AIM OF THE TASK: Convert each line of the material below into a row of a Markdown table with the columns "n" and "Line", numbering the rows and skipping blank lines. Omit the pictures from your answer.

(Records about locating elements on screens)
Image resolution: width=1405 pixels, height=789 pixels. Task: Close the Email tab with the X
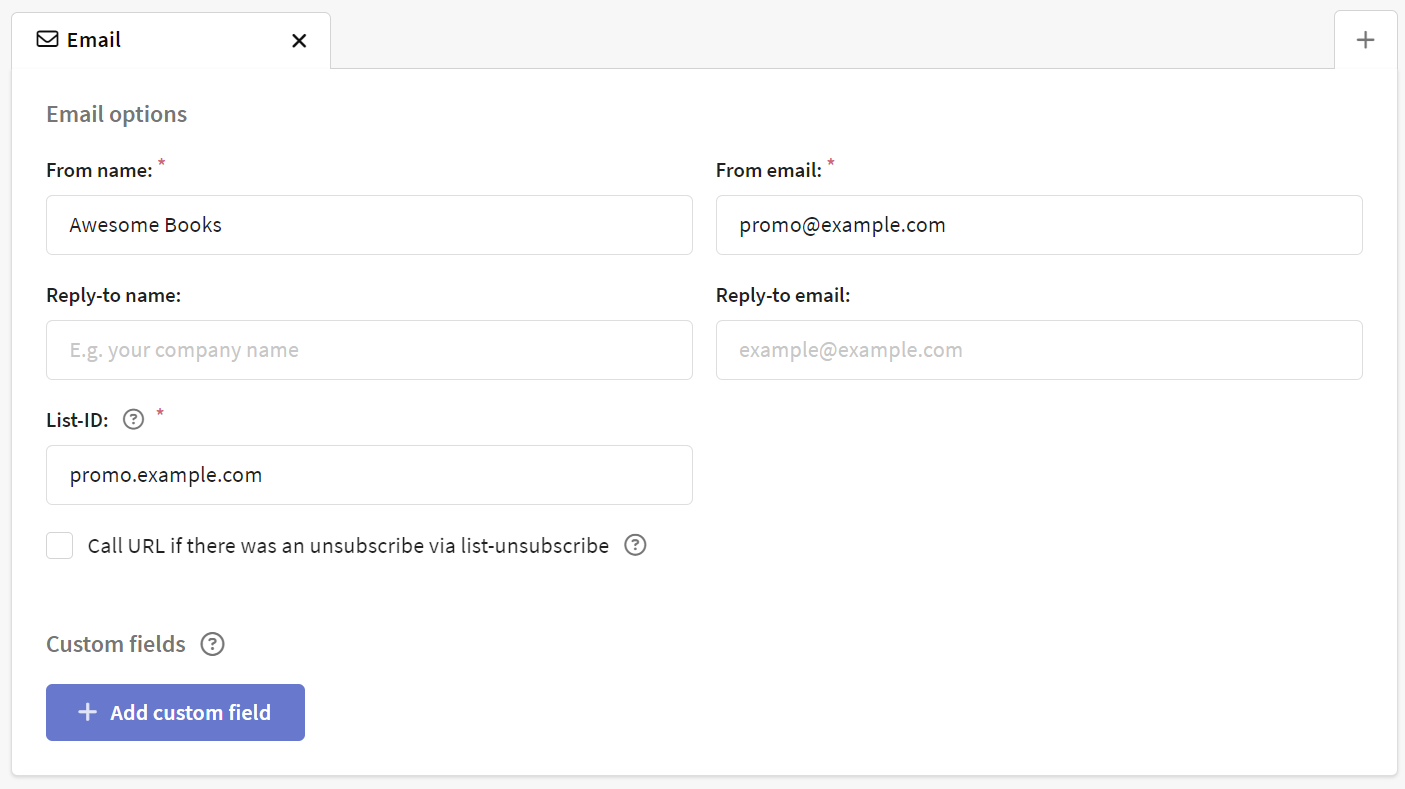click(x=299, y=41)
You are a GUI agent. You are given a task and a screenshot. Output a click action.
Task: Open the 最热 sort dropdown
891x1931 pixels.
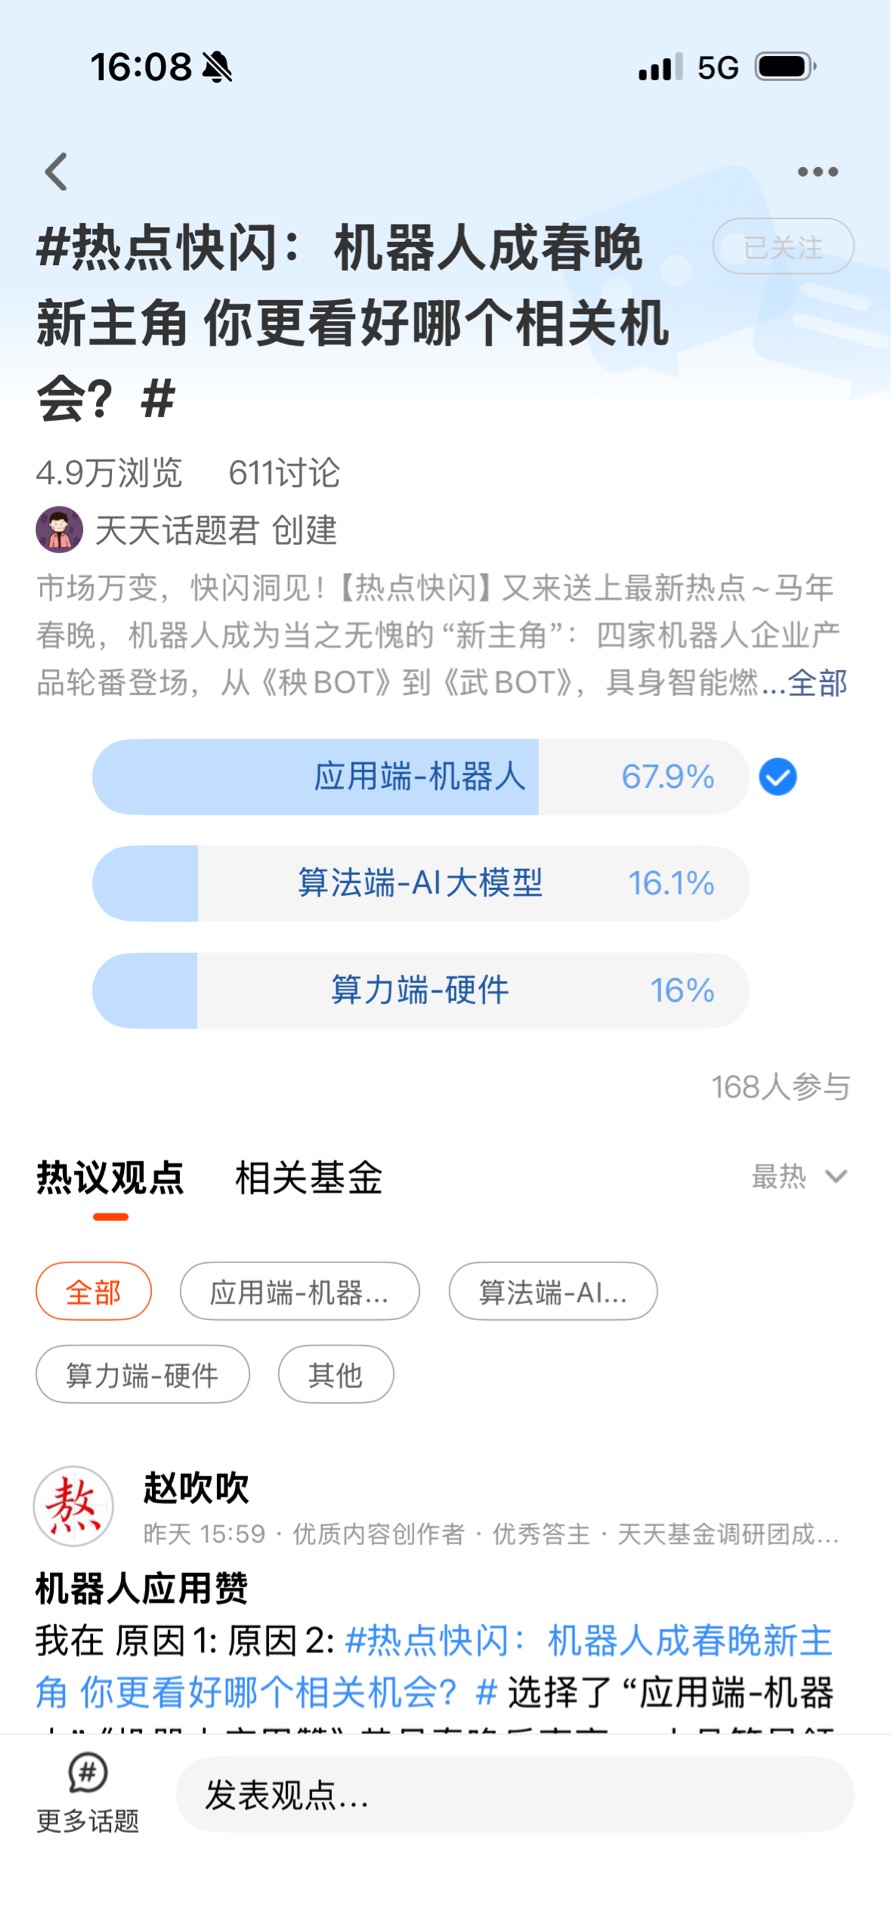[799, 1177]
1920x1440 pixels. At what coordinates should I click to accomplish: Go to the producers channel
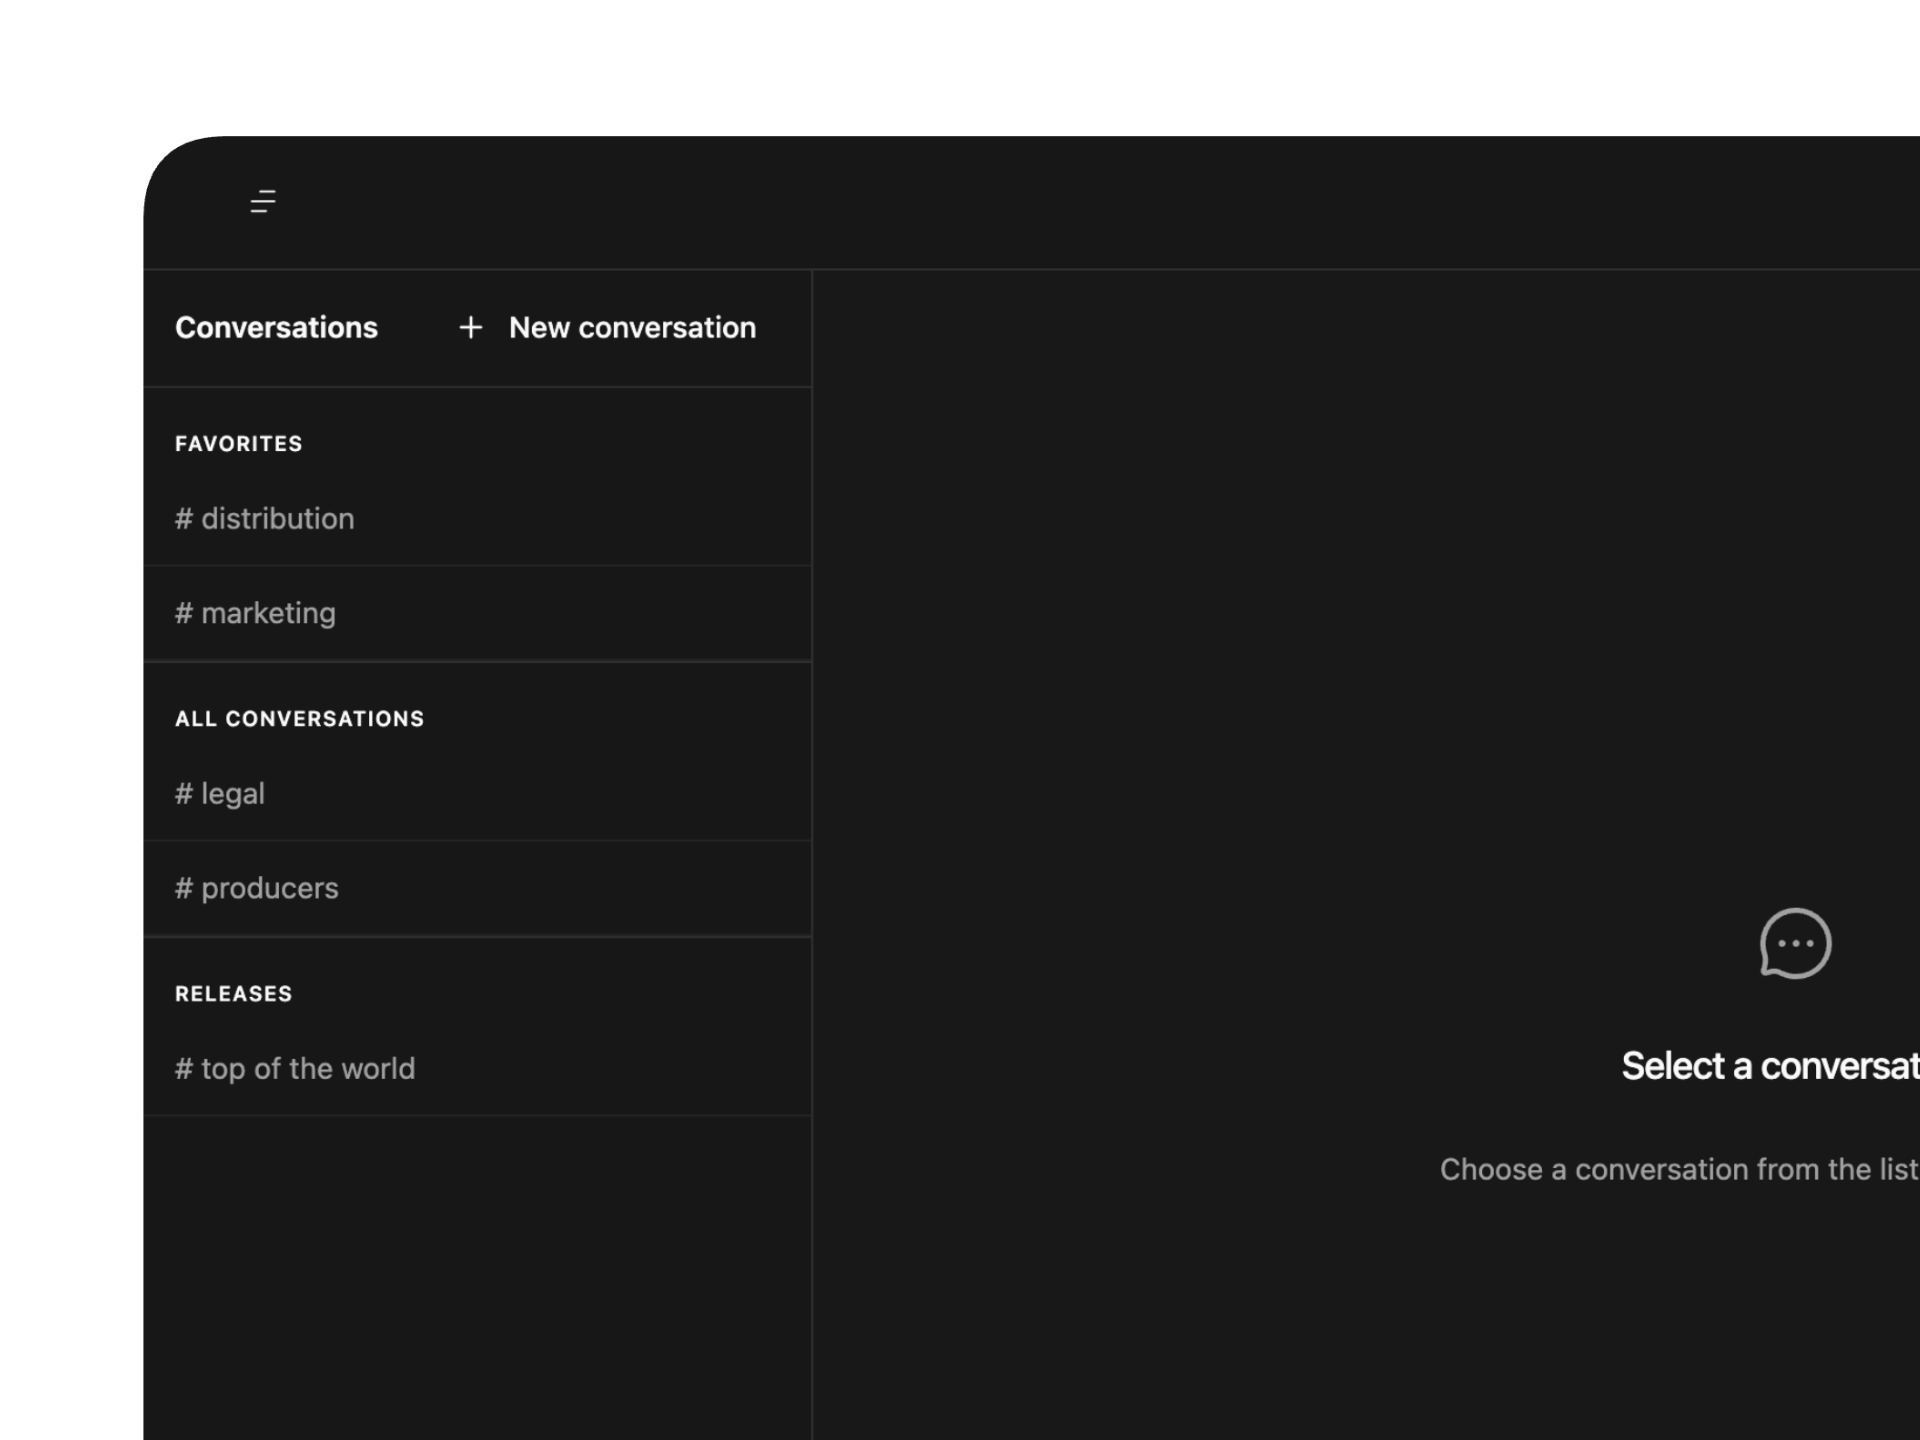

FINISHED EXERCISE:
| n | Line |
|---|---|
| 1 | Image resolution: width=1405 pixels, height=789 pixels. Task: Close the Email tab with the X |
| 2 | click(x=299, y=41) |
| 3 | You are a GUI agent. You are given a task and a screenshot. Output a click action. |
| 4 | Task: Open the 最热 sort dropdown |
| 5 | 891x1931 pixels. |
| 6 | [799, 1177] |
| 7 | 1920x1440 pixels. At what coordinates should I click to accomplish: Go to the producers channel |